A Butcherbird is notorious for dissecting its prey in plain sight and impaling morsels on handy branches; its closest relative is the Australian Magpie (which, by the way, is not a member of the Corvid family, where all other Magpies belong). The Bluebonnet is a dainty, very pretty Parrot with blue headgear over its forehead. And a Willie Wagtail really does wag its tail, incessantly and furiously; but it is not a real Wagtail – it’s in the Fantail family; all other birds called Wagtail are in the Wagtail and Pipit family. But hey! so what? Those of us who need to know are not in the least bit confused by this solitary exception.
We are accustomed to many such anomalies and oddities in the list of accepted common names. While there are rules governing how the official naming bodies have chosen names for birds, these rules have evolved over time, and many pre-existing names that might not fit all the current rules have not been changed. One general rule is that long-accepted names should not be altered without exceptional reasons. So Willie Wagtail and Bluebonnet are here to stay, and Bin Chicken is a non-starter.
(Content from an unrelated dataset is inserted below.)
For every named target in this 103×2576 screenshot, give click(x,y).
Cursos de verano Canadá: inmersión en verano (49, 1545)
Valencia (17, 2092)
But to return to our ‘fighting and hassling’ bird-name-zealots and their facebook posts, I mean – get a life! The purists can live their pure lives in their own circles and communicate with latin binomials if they so wish. But let the rest of the bird-loving community have their say in their own words, especially if it helps them relate to, appreciate, and reflect on the birds around them. At the same time, especially if they are members of a facebook group specifically about identification and naming, they should have some understanding of the considerations the purists use when they bestow and use bird names.
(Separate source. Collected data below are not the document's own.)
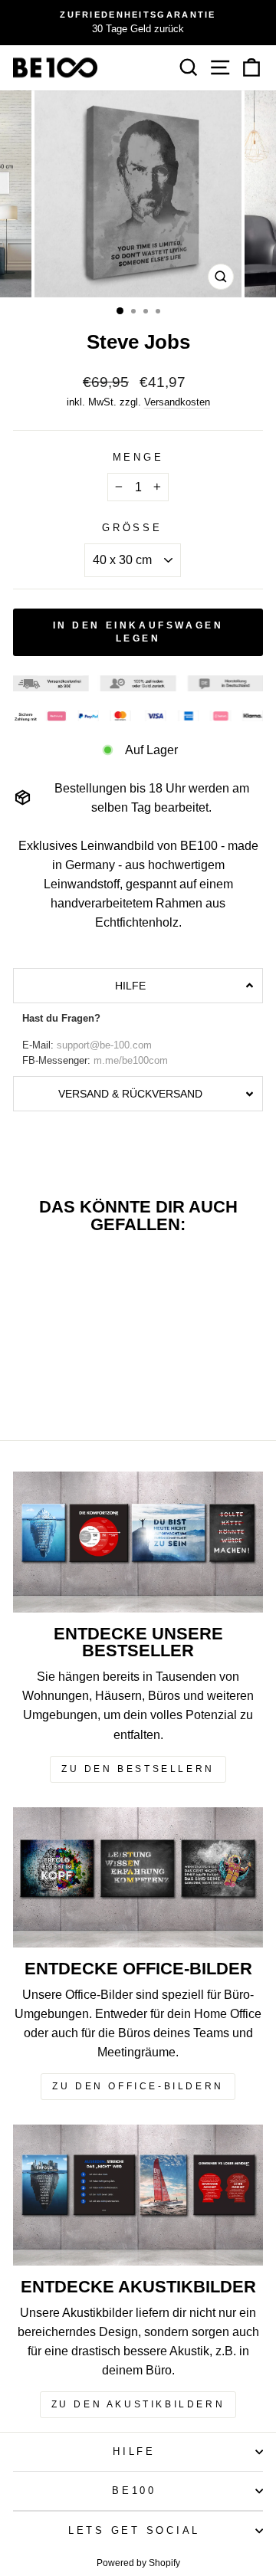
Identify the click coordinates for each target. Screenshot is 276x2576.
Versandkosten (177, 402)
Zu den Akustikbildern (138, 2404)
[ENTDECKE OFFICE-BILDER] (138, 1877)
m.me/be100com (131, 1060)
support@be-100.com (104, 1045)
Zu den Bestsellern (138, 1769)
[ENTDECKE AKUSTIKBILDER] (138, 2195)
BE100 (134, 2491)
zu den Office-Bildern (138, 2086)
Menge (138, 457)
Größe (132, 528)
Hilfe (134, 2451)
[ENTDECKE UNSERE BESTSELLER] (138, 1542)
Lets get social (134, 2530)
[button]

But the name Bin Chicken is now so widely used and appreciated that no amount of finger-wagging is going to expunge it as a vernacular common name. Surely, we can all live with a bird having more than one name – you know, like a nickname and a given name. Next time you see a facebook post about Bin Chickens, just point out nicely that they are a member of the Ibis family and that another name for them is Australian White Ibis. And if you are the recipient of this post, ignore it if you want. Then, we can all move on and enjoy the birds in our own ways.